# [Records shown]
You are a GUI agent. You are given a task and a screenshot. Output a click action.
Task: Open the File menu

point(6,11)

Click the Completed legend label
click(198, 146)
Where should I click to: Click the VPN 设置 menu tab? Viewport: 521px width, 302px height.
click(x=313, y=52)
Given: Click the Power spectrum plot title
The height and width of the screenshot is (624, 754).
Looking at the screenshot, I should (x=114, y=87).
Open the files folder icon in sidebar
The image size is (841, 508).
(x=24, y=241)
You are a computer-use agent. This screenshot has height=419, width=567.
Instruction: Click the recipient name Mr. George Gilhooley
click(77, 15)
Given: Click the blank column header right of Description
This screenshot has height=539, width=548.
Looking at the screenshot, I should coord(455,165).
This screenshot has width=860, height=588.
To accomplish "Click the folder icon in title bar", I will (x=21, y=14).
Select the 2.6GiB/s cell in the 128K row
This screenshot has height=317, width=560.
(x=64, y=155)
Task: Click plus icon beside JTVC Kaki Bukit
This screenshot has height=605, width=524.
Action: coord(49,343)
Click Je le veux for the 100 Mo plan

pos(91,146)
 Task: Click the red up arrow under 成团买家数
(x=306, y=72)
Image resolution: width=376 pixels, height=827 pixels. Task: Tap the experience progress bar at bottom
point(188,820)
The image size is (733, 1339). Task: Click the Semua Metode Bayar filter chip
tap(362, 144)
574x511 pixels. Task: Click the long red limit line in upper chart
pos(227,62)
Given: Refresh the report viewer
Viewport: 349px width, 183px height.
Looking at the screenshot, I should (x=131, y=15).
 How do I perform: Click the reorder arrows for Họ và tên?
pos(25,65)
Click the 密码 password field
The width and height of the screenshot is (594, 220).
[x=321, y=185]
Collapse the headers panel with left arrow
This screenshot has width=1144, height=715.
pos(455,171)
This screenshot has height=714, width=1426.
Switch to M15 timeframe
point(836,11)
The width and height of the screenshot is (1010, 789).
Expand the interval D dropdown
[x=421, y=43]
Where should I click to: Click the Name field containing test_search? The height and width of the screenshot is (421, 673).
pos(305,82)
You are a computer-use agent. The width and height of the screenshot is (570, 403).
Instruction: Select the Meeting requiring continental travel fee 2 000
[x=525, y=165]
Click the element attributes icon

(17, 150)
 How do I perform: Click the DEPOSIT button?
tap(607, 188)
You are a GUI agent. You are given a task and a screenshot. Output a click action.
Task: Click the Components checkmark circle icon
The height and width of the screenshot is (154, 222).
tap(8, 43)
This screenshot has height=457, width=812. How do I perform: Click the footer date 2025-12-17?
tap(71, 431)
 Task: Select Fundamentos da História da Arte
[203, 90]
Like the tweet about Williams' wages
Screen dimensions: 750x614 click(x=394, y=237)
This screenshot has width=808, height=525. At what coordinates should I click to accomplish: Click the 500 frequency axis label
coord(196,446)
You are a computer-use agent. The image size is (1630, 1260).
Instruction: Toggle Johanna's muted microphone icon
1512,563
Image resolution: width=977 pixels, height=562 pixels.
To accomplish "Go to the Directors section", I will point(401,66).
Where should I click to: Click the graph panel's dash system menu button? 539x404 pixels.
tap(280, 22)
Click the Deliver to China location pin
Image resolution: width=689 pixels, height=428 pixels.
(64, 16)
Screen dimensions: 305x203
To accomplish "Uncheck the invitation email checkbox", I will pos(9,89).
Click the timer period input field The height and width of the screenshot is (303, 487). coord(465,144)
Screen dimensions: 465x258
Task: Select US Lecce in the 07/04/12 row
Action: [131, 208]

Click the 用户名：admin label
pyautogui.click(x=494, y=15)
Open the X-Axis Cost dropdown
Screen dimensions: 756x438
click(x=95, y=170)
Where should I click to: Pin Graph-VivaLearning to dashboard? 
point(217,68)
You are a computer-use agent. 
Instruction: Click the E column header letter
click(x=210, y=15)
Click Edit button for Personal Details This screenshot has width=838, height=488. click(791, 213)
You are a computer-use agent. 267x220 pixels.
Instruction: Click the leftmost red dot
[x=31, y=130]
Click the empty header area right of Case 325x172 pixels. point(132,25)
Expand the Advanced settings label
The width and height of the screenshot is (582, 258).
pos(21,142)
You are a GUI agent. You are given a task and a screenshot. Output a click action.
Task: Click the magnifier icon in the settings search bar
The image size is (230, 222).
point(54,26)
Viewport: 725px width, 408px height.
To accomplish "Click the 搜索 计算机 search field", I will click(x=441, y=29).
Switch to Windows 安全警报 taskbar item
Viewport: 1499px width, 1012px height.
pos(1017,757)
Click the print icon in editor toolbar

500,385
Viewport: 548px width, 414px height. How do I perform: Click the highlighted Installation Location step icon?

# [What is required]
Once you have read the entries, write them all out again exactly.

# [Solution below]
You are a GUI agent. You are given a task and a screenshot. Output a click action.
Task: Open the File menu

point(6,11)

Click the Completed legend label
click(198, 146)
Where should I click to: Click the VPN 设置 menu tab? Viewport: 521px width, 302px height.
click(x=313, y=52)
Given: Click the Power spectrum plot title
The height and width of the screenshot is (624, 754).
Looking at the screenshot, I should (x=114, y=87).
Open the files folder icon in sidebar
The image size is (841, 508).
(x=24, y=241)
You are a computer-use agent. This screenshot has height=419, width=567.
Instruction: Click the recipient name Mr. George Gilhooley
click(77, 15)
Given: Click the blank column header right of Description
This screenshot has height=539, width=548.
Looking at the screenshot, I should coord(455,165).
This screenshot has width=860, height=588.
To accomplish "Click the folder icon in title bar", I will (x=21, y=14).
Select the 2.6GiB/s cell in the 128K row
This screenshot has height=317, width=560.
(x=64, y=155)
Task: Click plus icon beside JTVC Kaki Bukit
This screenshot has height=605, width=524.
Action: coord(49,343)
Click Je le veux for the 100 Mo plan

pos(91,146)
 Task: Click the red up arrow under 成团买家数
(x=306, y=72)
Image resolution: width=376 pixels, height=827 pixels. Task: Tap the experience progress bar at bottom
point(188,820)
The image size is (733, 1339). Task: Click the Semua Metode Bayar filter chip
tap(362, 144)
574x511 pixels. Task: Click the long red limit line in upper chart
pos(227,62)
Given: Refresh the report viewer
Viewport: 349px width, 183px height.
Looking at the screenshot, I should (x=131, y=15).
 How do I perform: Click the reorder arrows for Họ và tên?
pos(25,65)
Click the 密码 password field
The width and height of the screenshot is (594, 220).
[x=321, y=185]
Collapse the headers panel with left arrow
This screenshot has width=1144, height=715.
pos(455,171)
This screenshot has height=714, width=1426.
Switch to M15 timeframe
point(836,11)
The width and height of the screenshot is (1010, 789).
Expand the interval D dropdown
[x=421, y=43]
Where should I click to: Click the Name field containing test_search? The height and width of the screenshot is (421, 673).
pos(305,82)
You are a computer-use agent. The width and height of the screenshot is (570, 403).
Instruction: Select the Meeting requiring continental travel fee 2 000
[x=525, y=165]
Click the element attributes icon

(17, 150)
 How do I perform: Click the DEPOSIT button?
tap(607, 188)
You are a GUI agent. You are given a task and a screenshot. Output a click action.
Task: Click the Components checkmark circle icon
The height and width of the screenshot is (154, 222).
tap(8, 43)
This screenshot has height=457, width=812. How do I perform: Click the footer date 2025-12-17?
tap(71, 431)
 Task: Select Fundamentos da História da Arte
[203, 90]
Like the tweet about Williams' wages
Screen dimensions: 750x614 click(x=394, y=237)
This screenshot has width=808, height=525. At what coordinates should I click to accomplish: Click the 500 frequency axis label
coord(196,446)
You are a computer-use agent. The image size is (1630, 1260).
Instruction: Toggle Johanna's muted microphone icon
1512,563
Image resolution: width=977 pixels, height=562 pixels.
To accomplish "Go to the Directors section", I will point(401,66).
Where should I click to: Click the graph panel's dash system menu button? 539x404 pixels.
tap(280, 22)
Click the Deliver to China location pin
Image resolution: width=689 pixels, height=428 pixels.
(64, 16)
Screen dimensions: 305x203
To accomplish "Uncheck the invitation email checkbox", I will pos(9,89).
Click the timer period input field The height and width of the screenshot is (303, 487). coord(465,144)
Screen dimensions: 465x258
Task: Select US Lecce in the 07/04/12 row
Action: [131, 208]

Click the 用户名：admin label
pyautogui.click(x=494, y=15)
Open the X-Axis Cost dropdown
Screen dimensions: 756x438
click(x=95, y=170)
Where should I click to: Pin Graph-VivaLearning to dashboard? 
point(217,68)
You are a computer-use agent. 
Instruction: Click the E column header letter
click(x=210, y=15)
Click Edit button for Personal Details This screenshot has width=838, height=488. click(791, 213)
You are a computer-use agent. 267x220 pixels.
Instruction: Click the leftmost red dot
[x=31, y=130]
Click the empty header area right of Case 325x172 pixels. point(132,25)
Expand the Advanced settings label
The width and height of the screenshot is (582, 258).
pos(21,142)
You are a GUI agent. You are given a task and a screenshot. Output a click action.
Task: Click the magnifier icon in the settings search bar
The image size is (230, 222).
point(54,26)
Viewport: 725px width, 408px height.
To accomplish "Click the 搜索 计算机 search field", I will click(x=441, y=29).
Switch to Windows 安全警报 taskbar item
Viewport: 1499px width, 1012px height.
pos(1017,757)
Click the print icon in editor toolbar

500,385
Viewport: 548px width, 414px height. How do I perform: Click the highlighted Installation Location step icon?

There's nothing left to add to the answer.